■ GOALS ■
1. In the Gen Con preview, which card game is named as Japanime Games' most notable title?
2. Reproduce everything in the Gen Con preview from "The summer of" down to "why I’m here.".

■ TEXT EXTRACT ■
Hello, Everyone! Welcome back to Cardboard East and my personal journey to playthrough every board game in Asia!
The summer of 2019 is here, which means Asian publishers are cranking out their games.
There are quite a few winners so far, and 2019 is shaping up to be even better than last year. However, not all these games make it across the pond.
Which games from Asia should you be looking out for at Gen Con 2019? That’s why I’m here.
Here’s my list of the Top 10 Most Anticipated Games of Gen Con 2019!
11. Robotech Cyclone Run (Japanime Games, Booth 329)
This ranking is more of a shout-out to Japanime Games. They’re known for publishing a ton of solid anime-themed card games–most notably Tanto Cuore. While TC is definitely not my cup of tea, I admit I found some of the mechanics of the game rather intriguing; I just wasn’t a big fan of the art. However, Japanime Games has published several card games with some of the more prominent names in anime including Naruto, Sailor Moon, Lupin the Third, and Robotech. If you’re an anime fan or are looking for a new CCG to get into, I would strongly recommend checking out the Japanime Games booth at Gen Con this year. And if you happen to see Demon Worker on their shelf, snag it before anyone else takes it from you. It’s THAT good.

■ SOURCE DATA ■

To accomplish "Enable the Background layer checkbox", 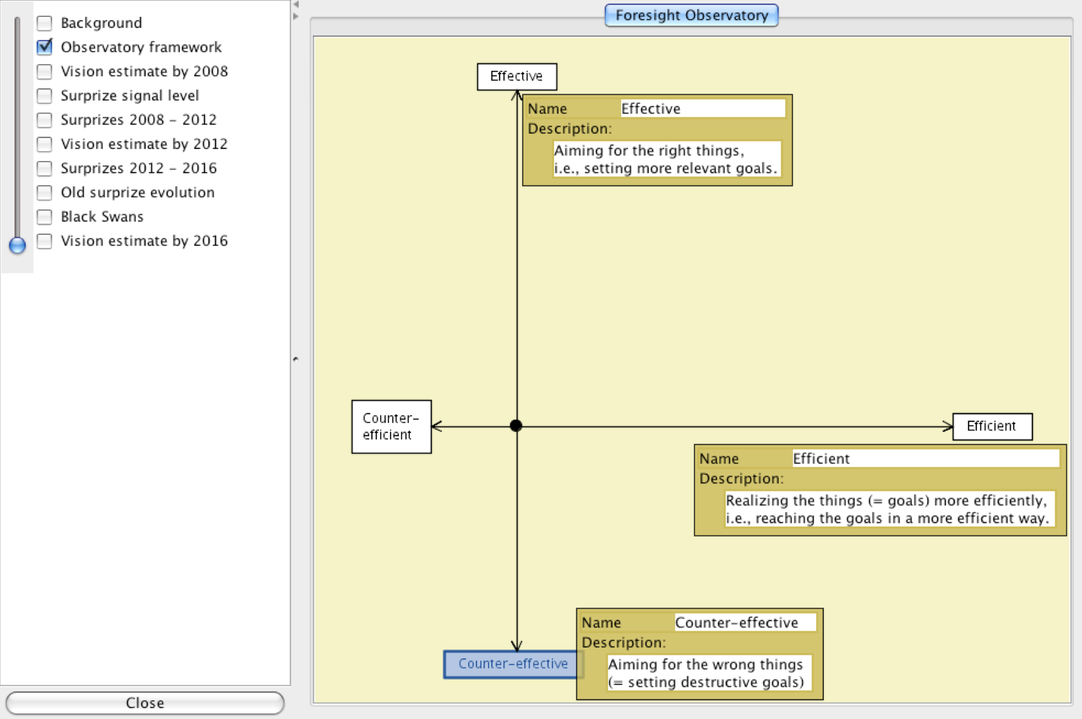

■ SOLVED TASKS ■
1. Tanto Cuore

2.
The summer of 2019 is here, which means Asian publishers are cranking out their games.
There are quite a few winners so far, and 2019 is shaping up to be even better than last year. However, not all these games make it across the pond.
Which games from Asia should you be looking out for at Gen Con 2019? That’s why I’m here.